→ About this exercise: Within the records below is a range that opens at the line with "Task: Click the Мои объявления sidebar icon" and closes at the line with "Task: Click the underlined". Return that range word for word, both ends included, and only that range.

--- Records provided ---

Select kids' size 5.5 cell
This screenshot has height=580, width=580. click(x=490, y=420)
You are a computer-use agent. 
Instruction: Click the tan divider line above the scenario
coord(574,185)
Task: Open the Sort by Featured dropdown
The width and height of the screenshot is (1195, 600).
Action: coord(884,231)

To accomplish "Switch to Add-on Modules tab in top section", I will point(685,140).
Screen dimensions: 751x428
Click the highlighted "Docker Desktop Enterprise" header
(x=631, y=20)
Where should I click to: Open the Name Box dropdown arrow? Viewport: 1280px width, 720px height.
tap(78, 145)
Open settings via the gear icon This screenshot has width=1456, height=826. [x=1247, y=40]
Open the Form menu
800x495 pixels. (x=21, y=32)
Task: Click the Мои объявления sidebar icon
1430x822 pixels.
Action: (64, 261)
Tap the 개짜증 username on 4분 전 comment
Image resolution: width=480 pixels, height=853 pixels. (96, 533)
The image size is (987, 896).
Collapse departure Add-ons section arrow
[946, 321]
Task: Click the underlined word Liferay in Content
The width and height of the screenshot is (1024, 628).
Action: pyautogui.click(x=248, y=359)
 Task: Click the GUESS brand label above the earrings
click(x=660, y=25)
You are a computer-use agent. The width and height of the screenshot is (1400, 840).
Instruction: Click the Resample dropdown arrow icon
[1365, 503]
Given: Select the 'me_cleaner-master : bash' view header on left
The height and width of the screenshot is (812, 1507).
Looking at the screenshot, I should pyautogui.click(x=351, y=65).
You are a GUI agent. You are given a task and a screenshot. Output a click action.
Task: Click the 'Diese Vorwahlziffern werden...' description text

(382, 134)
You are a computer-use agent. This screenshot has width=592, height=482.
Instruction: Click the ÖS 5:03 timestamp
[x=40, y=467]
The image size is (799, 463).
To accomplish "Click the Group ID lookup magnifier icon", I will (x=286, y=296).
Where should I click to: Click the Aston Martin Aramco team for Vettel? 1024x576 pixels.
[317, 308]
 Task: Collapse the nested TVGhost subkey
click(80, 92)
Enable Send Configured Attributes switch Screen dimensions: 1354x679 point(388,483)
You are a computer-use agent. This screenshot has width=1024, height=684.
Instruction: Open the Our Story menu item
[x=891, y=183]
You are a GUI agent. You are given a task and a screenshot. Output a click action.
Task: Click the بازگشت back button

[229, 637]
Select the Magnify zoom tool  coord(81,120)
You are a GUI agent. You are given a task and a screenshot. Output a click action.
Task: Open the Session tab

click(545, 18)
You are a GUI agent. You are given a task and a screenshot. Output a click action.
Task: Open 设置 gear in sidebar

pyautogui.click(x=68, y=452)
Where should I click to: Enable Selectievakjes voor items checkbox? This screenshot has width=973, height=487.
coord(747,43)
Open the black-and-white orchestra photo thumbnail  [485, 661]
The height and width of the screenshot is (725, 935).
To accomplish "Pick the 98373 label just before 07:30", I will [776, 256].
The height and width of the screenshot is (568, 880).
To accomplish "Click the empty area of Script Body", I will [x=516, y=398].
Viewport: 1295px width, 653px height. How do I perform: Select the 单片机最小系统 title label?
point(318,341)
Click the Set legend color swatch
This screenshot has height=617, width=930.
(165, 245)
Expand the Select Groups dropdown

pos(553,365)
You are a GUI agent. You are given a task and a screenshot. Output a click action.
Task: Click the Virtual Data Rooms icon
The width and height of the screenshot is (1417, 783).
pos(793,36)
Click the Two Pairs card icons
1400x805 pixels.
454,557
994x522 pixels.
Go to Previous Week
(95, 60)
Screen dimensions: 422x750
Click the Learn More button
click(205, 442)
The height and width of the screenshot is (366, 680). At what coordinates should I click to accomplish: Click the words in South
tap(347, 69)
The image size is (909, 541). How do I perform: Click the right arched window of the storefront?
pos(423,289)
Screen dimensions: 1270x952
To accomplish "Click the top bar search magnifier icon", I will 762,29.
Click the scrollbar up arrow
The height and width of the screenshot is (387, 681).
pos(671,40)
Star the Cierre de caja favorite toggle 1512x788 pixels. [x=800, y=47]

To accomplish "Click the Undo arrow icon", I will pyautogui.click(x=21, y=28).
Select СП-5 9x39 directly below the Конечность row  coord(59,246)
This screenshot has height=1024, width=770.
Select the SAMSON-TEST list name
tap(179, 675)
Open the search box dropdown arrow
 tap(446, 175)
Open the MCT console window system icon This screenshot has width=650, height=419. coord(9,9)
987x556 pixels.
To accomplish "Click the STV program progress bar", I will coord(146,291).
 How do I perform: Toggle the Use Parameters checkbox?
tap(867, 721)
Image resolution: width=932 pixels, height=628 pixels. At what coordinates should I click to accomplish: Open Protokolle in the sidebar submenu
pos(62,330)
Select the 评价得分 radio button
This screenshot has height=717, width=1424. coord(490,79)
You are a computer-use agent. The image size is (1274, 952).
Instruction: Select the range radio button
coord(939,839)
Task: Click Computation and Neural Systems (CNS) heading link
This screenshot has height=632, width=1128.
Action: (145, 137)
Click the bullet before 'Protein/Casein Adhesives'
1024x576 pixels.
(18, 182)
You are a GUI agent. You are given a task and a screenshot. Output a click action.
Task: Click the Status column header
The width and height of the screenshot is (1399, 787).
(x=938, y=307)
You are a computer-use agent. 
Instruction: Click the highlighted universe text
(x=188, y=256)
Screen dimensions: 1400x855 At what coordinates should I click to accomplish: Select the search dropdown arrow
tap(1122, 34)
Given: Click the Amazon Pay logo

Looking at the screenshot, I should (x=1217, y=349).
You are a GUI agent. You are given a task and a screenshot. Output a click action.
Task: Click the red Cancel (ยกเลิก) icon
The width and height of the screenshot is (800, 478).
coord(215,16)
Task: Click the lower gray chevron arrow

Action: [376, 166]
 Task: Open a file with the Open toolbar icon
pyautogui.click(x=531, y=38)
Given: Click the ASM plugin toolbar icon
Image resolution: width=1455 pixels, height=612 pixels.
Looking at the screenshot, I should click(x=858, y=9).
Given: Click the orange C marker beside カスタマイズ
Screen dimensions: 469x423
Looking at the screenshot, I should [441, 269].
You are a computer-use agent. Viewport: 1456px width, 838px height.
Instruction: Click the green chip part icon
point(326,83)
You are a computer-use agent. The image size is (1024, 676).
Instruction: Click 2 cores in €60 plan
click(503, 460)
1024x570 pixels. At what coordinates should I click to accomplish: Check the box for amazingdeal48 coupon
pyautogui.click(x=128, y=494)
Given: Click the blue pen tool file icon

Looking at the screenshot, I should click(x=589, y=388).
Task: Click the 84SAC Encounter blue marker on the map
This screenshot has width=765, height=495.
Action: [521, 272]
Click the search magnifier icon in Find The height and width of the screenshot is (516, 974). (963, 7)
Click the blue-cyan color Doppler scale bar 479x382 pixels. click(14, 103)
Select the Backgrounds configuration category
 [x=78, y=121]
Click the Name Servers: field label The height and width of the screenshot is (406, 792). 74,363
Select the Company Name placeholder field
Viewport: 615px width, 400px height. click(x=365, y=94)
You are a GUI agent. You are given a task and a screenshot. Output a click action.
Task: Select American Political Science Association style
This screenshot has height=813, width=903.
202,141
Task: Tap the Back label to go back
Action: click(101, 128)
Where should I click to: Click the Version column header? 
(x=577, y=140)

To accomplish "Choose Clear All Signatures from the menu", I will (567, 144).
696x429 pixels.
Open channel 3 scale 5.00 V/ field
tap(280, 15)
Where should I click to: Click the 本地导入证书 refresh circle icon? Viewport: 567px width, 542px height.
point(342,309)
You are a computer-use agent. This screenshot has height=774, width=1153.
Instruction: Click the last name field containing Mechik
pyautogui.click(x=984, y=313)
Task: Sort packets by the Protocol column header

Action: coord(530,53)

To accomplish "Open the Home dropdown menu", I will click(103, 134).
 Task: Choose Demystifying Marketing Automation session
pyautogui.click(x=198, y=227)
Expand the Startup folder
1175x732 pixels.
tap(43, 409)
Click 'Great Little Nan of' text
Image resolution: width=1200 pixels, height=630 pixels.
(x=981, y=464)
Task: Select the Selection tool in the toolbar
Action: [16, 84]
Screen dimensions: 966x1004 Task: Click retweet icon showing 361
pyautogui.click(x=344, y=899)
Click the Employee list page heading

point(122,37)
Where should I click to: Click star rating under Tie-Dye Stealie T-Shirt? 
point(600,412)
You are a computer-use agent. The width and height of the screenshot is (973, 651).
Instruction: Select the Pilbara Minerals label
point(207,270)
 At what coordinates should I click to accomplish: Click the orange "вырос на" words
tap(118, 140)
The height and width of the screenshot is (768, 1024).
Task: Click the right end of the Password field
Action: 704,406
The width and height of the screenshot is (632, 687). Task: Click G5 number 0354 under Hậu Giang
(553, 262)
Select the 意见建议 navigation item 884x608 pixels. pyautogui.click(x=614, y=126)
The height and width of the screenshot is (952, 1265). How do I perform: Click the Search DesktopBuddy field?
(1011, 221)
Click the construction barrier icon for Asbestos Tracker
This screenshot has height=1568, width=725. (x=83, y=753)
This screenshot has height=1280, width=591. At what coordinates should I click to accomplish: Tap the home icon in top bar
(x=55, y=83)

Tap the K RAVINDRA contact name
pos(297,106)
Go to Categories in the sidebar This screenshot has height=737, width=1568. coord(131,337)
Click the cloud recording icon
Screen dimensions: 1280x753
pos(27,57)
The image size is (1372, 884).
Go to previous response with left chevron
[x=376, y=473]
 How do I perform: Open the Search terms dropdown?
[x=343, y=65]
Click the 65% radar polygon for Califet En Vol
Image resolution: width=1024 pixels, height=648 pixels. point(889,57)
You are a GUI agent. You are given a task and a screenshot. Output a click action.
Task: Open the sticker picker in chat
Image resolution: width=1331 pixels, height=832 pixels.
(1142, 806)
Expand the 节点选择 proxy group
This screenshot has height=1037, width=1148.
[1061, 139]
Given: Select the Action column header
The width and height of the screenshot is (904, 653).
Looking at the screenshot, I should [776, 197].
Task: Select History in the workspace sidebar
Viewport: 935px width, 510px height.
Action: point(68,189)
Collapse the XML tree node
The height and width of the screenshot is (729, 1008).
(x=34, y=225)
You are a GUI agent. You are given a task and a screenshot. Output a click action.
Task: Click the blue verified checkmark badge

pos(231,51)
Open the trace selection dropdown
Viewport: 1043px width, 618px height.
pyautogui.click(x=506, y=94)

---

→ Exercise solution:
Task: Click the Мои объявления sidebar icon
1430x822 pixels.
Action: (64, 261)
Tap the 개짜증 username on 4분 전 comment
Image resolution: width=480 pixels, height=853 pixels. (96, 533)
The image size is (987, 896).
Collapse departure Add-ons section arrow
[946, 321]
Task: Click the underlined word Liferay in Content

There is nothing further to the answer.